_The exercise:_
Please reproduce word for word the lines below, starting at the one that contains "Click the SAVE button" and ending at the one that contains "pyautogui.click(x=83, y=272)", including both.

_Dataset rows:_

↓↓↓

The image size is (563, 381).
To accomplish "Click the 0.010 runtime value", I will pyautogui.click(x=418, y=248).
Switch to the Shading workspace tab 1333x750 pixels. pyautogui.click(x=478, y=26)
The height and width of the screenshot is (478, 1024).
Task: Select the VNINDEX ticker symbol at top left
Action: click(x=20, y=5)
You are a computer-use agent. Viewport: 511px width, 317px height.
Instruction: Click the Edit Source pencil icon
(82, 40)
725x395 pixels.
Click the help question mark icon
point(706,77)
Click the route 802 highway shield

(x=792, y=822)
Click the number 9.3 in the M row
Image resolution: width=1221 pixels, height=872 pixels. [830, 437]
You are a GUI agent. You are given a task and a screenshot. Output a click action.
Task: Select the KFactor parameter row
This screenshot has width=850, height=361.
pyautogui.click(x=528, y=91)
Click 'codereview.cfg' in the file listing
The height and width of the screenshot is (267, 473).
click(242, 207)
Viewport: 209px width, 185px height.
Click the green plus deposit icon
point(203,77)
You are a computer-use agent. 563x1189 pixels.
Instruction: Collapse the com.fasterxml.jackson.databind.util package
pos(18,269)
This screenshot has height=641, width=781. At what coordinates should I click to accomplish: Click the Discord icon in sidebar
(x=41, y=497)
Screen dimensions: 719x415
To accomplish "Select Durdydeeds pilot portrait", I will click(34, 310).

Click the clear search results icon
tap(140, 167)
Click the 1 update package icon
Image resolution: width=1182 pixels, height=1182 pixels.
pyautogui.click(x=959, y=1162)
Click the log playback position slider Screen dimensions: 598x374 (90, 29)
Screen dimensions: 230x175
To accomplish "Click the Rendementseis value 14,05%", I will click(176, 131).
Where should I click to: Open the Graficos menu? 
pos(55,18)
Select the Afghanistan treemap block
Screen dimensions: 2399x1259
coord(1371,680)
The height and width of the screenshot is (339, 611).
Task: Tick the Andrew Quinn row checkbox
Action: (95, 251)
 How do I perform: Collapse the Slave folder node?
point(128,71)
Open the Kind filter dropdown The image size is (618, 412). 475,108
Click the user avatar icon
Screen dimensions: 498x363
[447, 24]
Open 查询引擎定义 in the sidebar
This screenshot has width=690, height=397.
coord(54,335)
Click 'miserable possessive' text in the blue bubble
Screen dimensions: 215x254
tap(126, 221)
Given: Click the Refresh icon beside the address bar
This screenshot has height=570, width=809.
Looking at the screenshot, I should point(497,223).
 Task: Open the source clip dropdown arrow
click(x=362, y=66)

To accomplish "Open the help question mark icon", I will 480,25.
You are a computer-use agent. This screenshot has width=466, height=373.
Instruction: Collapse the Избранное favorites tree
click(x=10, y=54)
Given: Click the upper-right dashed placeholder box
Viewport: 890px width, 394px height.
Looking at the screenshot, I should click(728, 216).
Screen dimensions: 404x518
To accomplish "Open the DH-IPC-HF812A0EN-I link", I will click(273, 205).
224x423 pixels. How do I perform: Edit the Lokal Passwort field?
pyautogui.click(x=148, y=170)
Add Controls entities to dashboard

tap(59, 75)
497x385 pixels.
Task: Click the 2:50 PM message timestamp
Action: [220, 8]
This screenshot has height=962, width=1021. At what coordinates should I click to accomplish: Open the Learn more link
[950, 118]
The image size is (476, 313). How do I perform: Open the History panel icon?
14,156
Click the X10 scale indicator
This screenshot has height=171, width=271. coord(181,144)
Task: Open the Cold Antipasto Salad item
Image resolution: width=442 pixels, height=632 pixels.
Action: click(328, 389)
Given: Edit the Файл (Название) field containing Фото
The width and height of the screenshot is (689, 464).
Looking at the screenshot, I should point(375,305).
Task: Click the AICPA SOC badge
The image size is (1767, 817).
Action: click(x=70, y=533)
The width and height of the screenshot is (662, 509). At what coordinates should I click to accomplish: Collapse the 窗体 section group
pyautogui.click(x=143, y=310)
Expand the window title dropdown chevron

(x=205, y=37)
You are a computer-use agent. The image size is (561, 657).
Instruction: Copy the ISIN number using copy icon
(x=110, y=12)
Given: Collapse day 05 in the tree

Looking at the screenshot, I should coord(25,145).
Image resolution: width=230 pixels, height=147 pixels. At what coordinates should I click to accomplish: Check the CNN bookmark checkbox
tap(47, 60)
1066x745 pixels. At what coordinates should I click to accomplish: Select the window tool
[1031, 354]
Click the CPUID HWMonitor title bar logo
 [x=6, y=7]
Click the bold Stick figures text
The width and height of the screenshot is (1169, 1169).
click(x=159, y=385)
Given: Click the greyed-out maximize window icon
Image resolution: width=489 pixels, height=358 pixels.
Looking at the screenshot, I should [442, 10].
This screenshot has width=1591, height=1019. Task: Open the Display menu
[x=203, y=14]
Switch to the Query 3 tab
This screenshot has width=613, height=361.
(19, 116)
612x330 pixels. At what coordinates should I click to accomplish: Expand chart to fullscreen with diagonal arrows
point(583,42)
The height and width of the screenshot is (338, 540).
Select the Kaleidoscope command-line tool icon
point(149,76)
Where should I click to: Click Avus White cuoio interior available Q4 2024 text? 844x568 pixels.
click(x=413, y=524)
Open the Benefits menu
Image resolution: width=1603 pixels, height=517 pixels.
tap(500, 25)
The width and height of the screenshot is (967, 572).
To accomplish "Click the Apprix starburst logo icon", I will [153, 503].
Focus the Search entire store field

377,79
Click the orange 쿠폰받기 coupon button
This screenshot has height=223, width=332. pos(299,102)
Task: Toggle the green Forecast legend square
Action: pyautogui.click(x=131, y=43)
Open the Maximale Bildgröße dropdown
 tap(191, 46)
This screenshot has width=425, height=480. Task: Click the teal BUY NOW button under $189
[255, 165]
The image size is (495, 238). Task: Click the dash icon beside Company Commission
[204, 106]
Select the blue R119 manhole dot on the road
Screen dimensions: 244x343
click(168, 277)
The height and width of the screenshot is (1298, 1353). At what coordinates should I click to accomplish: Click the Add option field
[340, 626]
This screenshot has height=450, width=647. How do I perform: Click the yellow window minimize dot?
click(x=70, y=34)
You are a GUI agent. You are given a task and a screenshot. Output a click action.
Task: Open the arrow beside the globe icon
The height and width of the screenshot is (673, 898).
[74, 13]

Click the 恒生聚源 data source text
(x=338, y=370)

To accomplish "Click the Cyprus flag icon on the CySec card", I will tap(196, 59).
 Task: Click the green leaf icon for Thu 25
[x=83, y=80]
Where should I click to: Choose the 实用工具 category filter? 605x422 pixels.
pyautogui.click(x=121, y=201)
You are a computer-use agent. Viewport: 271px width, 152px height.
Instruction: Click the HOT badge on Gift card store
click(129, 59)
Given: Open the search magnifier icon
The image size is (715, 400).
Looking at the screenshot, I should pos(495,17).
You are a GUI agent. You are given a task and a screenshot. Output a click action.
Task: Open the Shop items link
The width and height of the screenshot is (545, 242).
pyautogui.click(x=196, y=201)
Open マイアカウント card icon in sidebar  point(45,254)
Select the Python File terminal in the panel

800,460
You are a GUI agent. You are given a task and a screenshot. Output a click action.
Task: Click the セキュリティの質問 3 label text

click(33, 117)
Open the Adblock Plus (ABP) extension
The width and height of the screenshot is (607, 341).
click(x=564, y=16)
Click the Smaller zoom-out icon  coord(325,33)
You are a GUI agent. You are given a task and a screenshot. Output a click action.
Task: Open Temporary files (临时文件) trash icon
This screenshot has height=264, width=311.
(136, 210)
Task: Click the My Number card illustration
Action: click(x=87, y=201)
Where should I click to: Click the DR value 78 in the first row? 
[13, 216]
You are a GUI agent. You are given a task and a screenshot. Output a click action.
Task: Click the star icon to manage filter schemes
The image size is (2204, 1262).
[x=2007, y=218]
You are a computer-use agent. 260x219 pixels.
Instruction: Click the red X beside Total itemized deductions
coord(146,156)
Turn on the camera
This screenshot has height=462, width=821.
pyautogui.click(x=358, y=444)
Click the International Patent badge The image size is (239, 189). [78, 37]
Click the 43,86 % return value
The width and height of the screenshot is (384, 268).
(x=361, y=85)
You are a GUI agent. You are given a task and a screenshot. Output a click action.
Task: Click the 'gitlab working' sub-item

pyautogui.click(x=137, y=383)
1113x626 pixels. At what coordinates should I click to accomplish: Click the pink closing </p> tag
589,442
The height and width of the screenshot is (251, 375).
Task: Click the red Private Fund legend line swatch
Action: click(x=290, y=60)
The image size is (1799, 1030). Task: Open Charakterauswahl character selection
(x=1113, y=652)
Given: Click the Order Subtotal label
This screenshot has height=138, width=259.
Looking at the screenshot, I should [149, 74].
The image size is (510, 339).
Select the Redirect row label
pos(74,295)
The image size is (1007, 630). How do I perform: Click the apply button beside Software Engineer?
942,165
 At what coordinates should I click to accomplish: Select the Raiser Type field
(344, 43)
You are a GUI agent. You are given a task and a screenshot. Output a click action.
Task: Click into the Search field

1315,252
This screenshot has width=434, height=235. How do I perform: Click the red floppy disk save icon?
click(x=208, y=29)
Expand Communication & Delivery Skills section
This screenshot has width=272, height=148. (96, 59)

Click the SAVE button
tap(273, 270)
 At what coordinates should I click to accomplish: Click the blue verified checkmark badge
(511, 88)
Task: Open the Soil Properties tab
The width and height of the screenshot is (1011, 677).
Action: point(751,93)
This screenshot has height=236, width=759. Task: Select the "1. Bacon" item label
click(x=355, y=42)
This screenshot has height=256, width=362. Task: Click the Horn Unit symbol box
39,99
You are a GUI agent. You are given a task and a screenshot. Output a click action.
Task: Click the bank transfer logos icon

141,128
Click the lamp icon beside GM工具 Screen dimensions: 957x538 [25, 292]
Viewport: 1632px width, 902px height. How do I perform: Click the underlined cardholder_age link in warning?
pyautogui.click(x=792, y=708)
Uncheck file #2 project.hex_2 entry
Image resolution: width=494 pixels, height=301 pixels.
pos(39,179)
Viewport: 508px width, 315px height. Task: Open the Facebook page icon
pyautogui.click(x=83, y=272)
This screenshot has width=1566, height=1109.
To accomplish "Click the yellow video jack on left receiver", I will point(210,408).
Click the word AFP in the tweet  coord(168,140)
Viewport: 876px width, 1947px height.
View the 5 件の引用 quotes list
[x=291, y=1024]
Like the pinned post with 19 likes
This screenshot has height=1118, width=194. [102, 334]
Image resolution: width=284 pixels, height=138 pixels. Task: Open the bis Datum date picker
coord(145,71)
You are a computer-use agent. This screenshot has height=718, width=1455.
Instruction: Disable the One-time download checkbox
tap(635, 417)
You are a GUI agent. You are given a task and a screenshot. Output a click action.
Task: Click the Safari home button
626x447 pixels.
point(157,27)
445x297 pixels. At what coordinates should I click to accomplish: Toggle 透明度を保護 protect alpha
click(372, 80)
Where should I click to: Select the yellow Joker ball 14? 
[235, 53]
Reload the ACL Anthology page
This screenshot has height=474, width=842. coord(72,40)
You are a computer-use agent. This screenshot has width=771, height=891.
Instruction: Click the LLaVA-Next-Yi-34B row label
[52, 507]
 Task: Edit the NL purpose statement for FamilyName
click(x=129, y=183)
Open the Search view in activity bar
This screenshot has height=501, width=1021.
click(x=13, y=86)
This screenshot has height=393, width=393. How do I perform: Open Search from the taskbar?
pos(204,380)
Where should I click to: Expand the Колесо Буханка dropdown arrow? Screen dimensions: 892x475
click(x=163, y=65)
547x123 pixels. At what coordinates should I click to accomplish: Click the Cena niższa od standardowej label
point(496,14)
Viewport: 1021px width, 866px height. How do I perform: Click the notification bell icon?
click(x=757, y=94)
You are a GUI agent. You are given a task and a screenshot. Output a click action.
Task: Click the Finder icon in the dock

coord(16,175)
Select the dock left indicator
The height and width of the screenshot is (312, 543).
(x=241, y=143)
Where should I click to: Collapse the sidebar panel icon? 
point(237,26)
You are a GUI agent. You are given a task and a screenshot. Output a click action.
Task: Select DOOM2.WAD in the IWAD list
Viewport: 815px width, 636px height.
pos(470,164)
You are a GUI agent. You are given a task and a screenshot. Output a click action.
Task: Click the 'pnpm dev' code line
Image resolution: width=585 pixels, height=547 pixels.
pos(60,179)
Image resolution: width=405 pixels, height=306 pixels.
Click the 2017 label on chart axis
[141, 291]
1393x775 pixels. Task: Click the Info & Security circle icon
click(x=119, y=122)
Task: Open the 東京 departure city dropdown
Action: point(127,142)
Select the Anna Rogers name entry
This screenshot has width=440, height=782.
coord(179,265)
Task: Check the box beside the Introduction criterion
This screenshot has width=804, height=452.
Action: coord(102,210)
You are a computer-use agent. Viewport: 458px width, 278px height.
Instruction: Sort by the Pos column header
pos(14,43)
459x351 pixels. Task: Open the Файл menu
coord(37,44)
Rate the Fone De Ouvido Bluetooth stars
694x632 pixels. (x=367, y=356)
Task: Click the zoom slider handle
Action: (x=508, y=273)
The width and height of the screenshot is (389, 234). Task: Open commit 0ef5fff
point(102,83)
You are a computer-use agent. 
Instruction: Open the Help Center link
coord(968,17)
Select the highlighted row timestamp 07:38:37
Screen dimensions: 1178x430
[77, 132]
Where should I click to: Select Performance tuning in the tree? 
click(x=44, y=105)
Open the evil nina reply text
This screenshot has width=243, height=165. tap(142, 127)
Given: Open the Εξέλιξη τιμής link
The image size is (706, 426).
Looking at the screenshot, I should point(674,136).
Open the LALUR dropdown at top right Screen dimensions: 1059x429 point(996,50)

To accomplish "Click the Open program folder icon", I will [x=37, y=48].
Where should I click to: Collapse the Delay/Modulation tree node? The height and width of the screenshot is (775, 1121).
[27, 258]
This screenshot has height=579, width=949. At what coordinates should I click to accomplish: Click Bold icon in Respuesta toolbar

↑↑↑

_Answer to the task:_
Click the SAVE button
tap(273, 270)
 At what coordinates should I click to accomplish: Click the blue verified checkmark badge
(511, 88)
Task: Open the Soil Properties tab
The width and height of the screenshot is (1011, 677).
Action: point(751,93)
This screenshot has height=236, width=759. Task: Select the "1. Bacon" item label
click(x=355, y=42)
This screenshot has height=256, width=362. Task: Click the Horn Unit symbol box
39,99
You are a GUI agent. You are given a task and a screenshot. Output a click action.
Task: Click the bank transfer logos icon

141,128
Click the lamp icon beside GM工具 Screen dimensions: 957x538 [25, 292]
Viewport: 1632px width, 902px height. How do I perform: Click the underlined cardholder_age link in warning?
pyautogui.click(x=792, y=708)
Uncheck file #2 project.hex_2 entry
Image resolution: width=494 pixels, height=301 pixels.
pos(39,179)
Viewport: 508px width, 315px height. Task: Open the Facebook page icon
pyautogui.click(x=83, y=272)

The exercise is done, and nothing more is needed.